Казалось, будто в глубине реки бушует грозный, невидимый водоворот. Вздымает, словно плугом, широкие валы, заливает пеной борозды, на мгновенье разглаживает поверхность вод и тотчас же вновь свивает их в бездонные воронки. Опять вздымает валы, затем сглаживает, свивает, нагоняет новые горы воды и пены, и все вздувает и вздувает бурлящую реку, поглощая новые пространства земли. Достигнув вершины какой-нибудь преграды, река переливается через нее и устремляется в низину, образуя сверкающее озеро там, где еще только что рассыпались в прах сожженные солнцем травы.
Хотя подъем воды достиг едва лишь третьей части наибольшего своего уровня, все побережье было уже затоплено. С каждым часом все новые усадебки на холмах превращались в острова, и если сперва их отделял от других лишь узкий проток, то понемногу он расширялся, окончательно отрезая жилье от соседей. Люди, выйдя на работу пешком, нередко возвращались домой в лодках.
Лодок и плотов появлялось все больше и больше. С одних ловили сетями рыбу, на других свозили урожай на гумна или мычащий скот в хлева, на третьих отправлялись в гости к знакомым, чтобы с веселым смехом и громкими возгласами объявить им, что Нил прибывает. Иногда лодки, сгрудившиеся в одном месте, как стая уток, разбегались во все стороны перед широким плотом, несшим из Верхнего Египта вниз огромные каменные глыбы, высеченные в прибрежных каменоломнях.

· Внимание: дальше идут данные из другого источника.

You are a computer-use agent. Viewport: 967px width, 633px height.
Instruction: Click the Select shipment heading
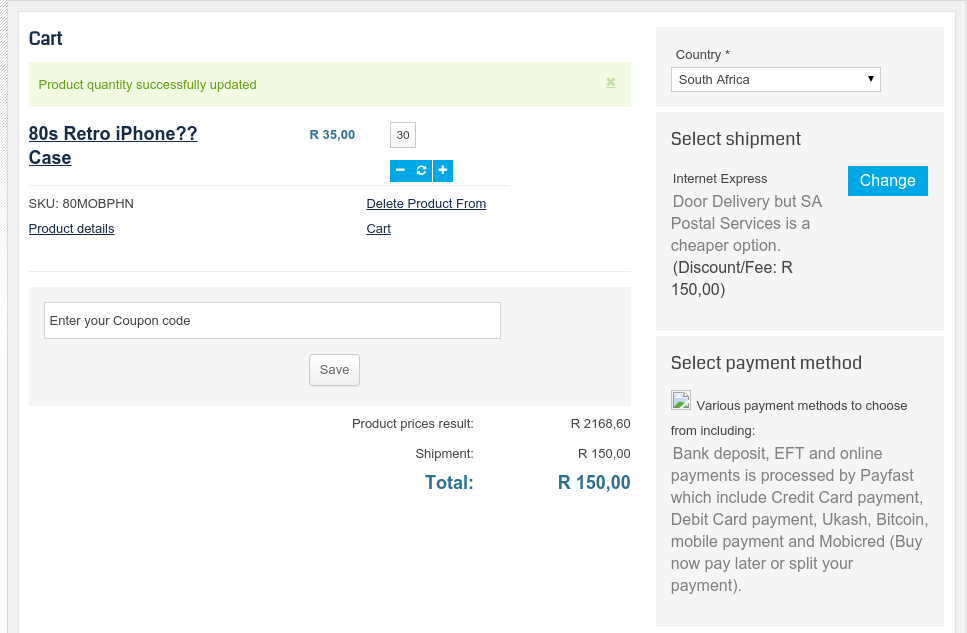point(735,139)
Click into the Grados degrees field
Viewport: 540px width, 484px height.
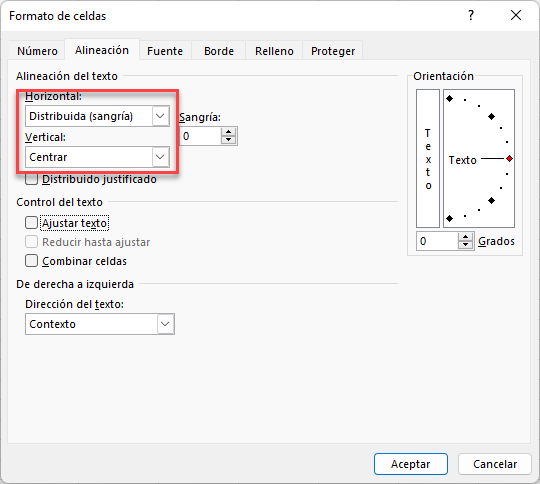tap(437, 241)
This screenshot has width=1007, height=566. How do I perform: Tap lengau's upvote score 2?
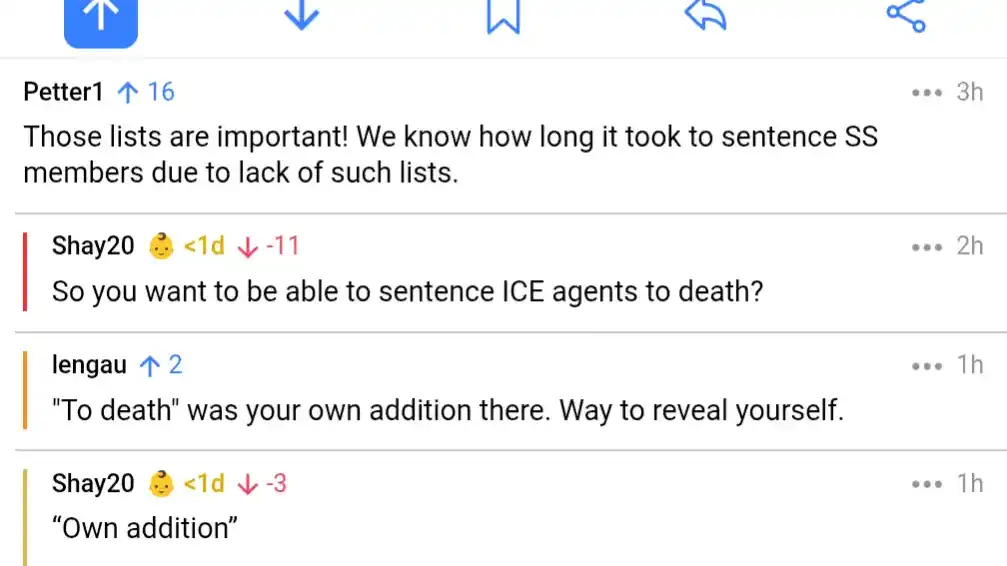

Воздух был наполнен шумом прибывающей воды, криком всполошенных птиц и веселыми песнями людей. Нил прибывает — будет вдоволь хлеба!
Весь месяц велось следствие о нападении на дом наследника. Каждое утро лодка с чиновниками и полицейскими подплывала к какой-нибудь усадьбе. Людей отрывали от работы, подвергали допросу с пристрастием, били палками, и к вечеру в Мемфис возвращались уже две лодки: одна с чиновниками, другая с арестованными.
Таким образом, было привлечено к делу более трехсот человек, из которых половина ничего не знала, а половине грозила тюрьма или несколько лет каторжных работ в каменоломнях. Но ни о зачинщиках нападения, ни о жреце, который убеждал народ разойтись, так и не удалось узнать.
В характере царевича Рамсеса сочетались крайне противоречивые черты. Он был порывист, как лев, и упрям, как бык, но вместе с тем обладал ясным умом и глубоким чувством справедливости.
Видя, что следствие, которое вели чиновники, не дает никаких результатов, царевич сам отправился однажды на лодке в Мемфис и велел пропустить его в тюрьму.
Тюрьма, выстроенная на холме и окруженная высокой стеной, состояла из большого числа каменных, кирпичных и деревянных строений. Но это были большей частью либо ворота, либо жилища надсмотрщиков. Узники же ютились в подземельях, высеченных в известняке.